Researchers from the Center for Global Development (CGD) examined data from more than 3,000 firms in 37 African countries in an effort to examine how businesses across Sub-Saharan Africa respond to frequent power outages, and what it means for their businesses’ bottom lines and growth prospects.
While there’s a lot of effort put into providing solar panels and generators to African households to power their daily lives, to actually change the economic development equation in Africa we must focus our efforts on the energy infrastructure that can power businesses,” said Vijaya Ramachandran, the study’s lead author and a senior fellow at CGD. “We found that unreliable power can have a major impact on businesses, dampening their growth prospects and undermining job creation opportunities.”
The study found:
In some of the continent’s largest economies like Nigeria, Angola, and Ghana, more than 25% of businesses lose double-digit sales due to power outages—with some firms averaging losses of 31%.

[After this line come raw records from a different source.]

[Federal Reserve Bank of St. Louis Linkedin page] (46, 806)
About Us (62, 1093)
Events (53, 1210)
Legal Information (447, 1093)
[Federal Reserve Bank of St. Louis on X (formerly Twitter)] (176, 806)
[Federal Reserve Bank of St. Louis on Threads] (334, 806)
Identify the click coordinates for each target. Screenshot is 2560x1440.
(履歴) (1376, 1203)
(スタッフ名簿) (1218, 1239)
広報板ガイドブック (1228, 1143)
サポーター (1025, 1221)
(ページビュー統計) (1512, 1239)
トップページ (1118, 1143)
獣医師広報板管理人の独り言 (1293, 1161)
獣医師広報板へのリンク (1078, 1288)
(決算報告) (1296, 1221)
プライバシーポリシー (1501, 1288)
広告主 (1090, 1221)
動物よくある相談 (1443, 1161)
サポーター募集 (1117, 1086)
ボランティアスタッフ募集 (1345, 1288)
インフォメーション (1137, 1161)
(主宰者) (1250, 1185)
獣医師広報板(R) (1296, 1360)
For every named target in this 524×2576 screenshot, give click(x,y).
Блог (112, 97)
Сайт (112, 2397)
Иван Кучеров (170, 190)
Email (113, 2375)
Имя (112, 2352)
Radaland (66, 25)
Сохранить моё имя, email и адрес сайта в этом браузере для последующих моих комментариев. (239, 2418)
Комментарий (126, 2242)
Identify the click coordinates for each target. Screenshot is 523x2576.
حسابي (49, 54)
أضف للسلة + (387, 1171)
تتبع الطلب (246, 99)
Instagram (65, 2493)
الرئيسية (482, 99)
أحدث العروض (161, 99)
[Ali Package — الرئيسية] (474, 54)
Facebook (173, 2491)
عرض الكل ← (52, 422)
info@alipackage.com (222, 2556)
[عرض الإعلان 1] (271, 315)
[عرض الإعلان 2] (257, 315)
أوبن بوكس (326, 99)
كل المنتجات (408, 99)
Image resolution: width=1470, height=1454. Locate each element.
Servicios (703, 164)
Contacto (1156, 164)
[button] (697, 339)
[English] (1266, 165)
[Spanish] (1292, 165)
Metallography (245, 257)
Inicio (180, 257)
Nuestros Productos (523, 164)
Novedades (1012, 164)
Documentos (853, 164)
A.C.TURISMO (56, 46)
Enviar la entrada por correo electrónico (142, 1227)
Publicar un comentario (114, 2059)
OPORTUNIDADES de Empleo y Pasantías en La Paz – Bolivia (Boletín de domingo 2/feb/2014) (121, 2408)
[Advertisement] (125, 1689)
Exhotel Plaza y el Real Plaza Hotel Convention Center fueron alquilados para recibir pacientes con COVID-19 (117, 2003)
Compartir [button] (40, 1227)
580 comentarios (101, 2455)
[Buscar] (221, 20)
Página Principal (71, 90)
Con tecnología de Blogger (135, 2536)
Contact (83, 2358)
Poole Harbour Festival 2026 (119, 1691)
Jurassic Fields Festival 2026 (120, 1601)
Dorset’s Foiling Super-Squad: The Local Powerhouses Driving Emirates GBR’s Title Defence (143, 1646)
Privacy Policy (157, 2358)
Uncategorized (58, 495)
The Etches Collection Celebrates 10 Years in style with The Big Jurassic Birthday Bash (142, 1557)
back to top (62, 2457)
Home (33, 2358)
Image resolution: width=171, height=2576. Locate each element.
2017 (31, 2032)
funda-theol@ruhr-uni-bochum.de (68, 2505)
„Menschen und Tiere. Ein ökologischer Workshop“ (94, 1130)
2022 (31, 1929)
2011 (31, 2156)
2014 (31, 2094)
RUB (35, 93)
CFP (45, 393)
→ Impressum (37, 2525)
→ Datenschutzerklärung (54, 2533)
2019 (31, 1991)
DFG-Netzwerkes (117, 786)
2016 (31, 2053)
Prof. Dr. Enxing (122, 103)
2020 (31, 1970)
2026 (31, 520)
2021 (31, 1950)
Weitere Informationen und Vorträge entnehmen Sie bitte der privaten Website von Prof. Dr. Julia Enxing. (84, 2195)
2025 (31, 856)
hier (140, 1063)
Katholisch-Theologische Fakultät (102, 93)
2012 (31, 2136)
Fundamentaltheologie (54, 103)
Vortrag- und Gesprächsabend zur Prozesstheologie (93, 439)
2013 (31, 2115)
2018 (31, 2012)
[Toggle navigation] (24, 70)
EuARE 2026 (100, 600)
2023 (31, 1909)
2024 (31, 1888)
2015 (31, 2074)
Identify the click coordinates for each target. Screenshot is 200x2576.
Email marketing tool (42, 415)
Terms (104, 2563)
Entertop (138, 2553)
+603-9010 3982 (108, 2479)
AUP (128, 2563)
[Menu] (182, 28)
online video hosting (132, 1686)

The largest grouping of firms are just surviving. Thanks to a heavy reliance on generators their sales are mostly unaffected by power outages, but they average just 3% growth.
Across the continent, some firms have grown rapidly despite frequent power outages—even in very poor countries.
In middle-income countries, especially in Southern Africa, many firms suffer relatively limited power outages and don’t see significant effects on sales.
The hardest-hit firms average more than 200 hours without power each month, while even the least-affected firms average more than 10 hours per month.
Some individual firms report losing over 70% of their sales.
“Of course, there’s no single story of how African businesses cope with unreliable power, but it’s clear that across the continent, a huge number of firms suffer high costs and lost sales,” said Ramachandran. “Better power infrastructure could enable business growth, create jobs, and produce better economic outcomes for the region.”